Являясь внешним выражением полной внутренней убежденности, все ее жесты были повелительными и властными, ни в одном из них не проскальзывало ни тени сомнения, так что хозяевам каравана и в голову не пришло помешать ей, когда она передала чемодан одному из пеших погонщиков и жестами велела привязать его, водрузив поверх мешков на ближайшего вьючного верблюда. Мужчина бросил взгляд на своих хозяев и, не увидев на их лицах выражения, которое значило бы неприятие ее команды, заставил жалобно взревевшее животное встать на колени и принять добавочный груз. Другие погонщики молча наблюдали, как она, подойдя к всадникам, вскинула руки по направлению к тому, что помоложе, и сказала ему по-английски:
– Для меня там у вас место найдется?
Всадник улыбнулся. Громко ворчащий могучий мехари был поставлен на колени, она села на него боком в нескольких дюймах впереди всадника. Когда животное вставало, седоку пришлось держать ее, обхватив рукой за талию, – иначе бы она непременно свалилась. Всадники немного посмеялись и обменялись краткими возгласами, прежде чем возобновить движение по уэду.
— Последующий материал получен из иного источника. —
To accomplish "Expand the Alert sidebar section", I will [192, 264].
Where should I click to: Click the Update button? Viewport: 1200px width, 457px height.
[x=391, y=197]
Через какое-то время они покинули долину реки, свернув на широкую, лишенную растительности пустошь, усеянную каменьями. Дальше путь лежал через желтые барханы. Навалилась жара, и пошли то медленные взбирания на гребни, то осторожные спуски во впадины, снова и снова, – и живое, неотступное давление обнимающей ее руки. Ничего неприятного для себя она в этом не ощущала: ей хорошо было расслабленно наблюдать за уходящим вдаль однообразным пейзажем. Несколько раз ей, конечно же, показалось, что они не движутся вовсе, а бархан, по острому гребню которого они проезжают, это все тот же самый бархан, что давным-давно остался позади, ибо какое может быть продвижение куда-то, если они едут из ниоткуда и в никуда. Когда все это стало приходить ей в голову, новые ощущения пробудили в ней слабенькое шевеление мысли. «Может быть, я умерла?» – спросила она себя, но без боли: было понятно, что это не так. Ибо, если она может задаваться вопросом: «Существует ли что-либо?» – и отвечать: «Да», она не может быть мертвой. Да вот хотя бы: есть же небо, солнце и песок и медленная монотонная поступь хеджина. Размышления подсказывали ей, что, даже если придет такой момент, когда она уже не сможет ничего ответить, оставшийся без ответа вопрос все равно будет витать перед ней и она все равно будет знать, что жива. Эта мысль успокаивала. Она оживилась; откинувшись назад, прильнула к человеку в седле, но тут же ощутила крайний дискомфорт: у нее затекли ноги, и, видмо, давно. И теперь побежавшие по ним мурашки заставляли ее, без конца так и сяк ерзая, пытаться отыскать удобное положение. Она задергалась, заизвивалась. Всадник покрепче обхватил ее и обменялся несколькими словами со своим спутником; оба захихикали.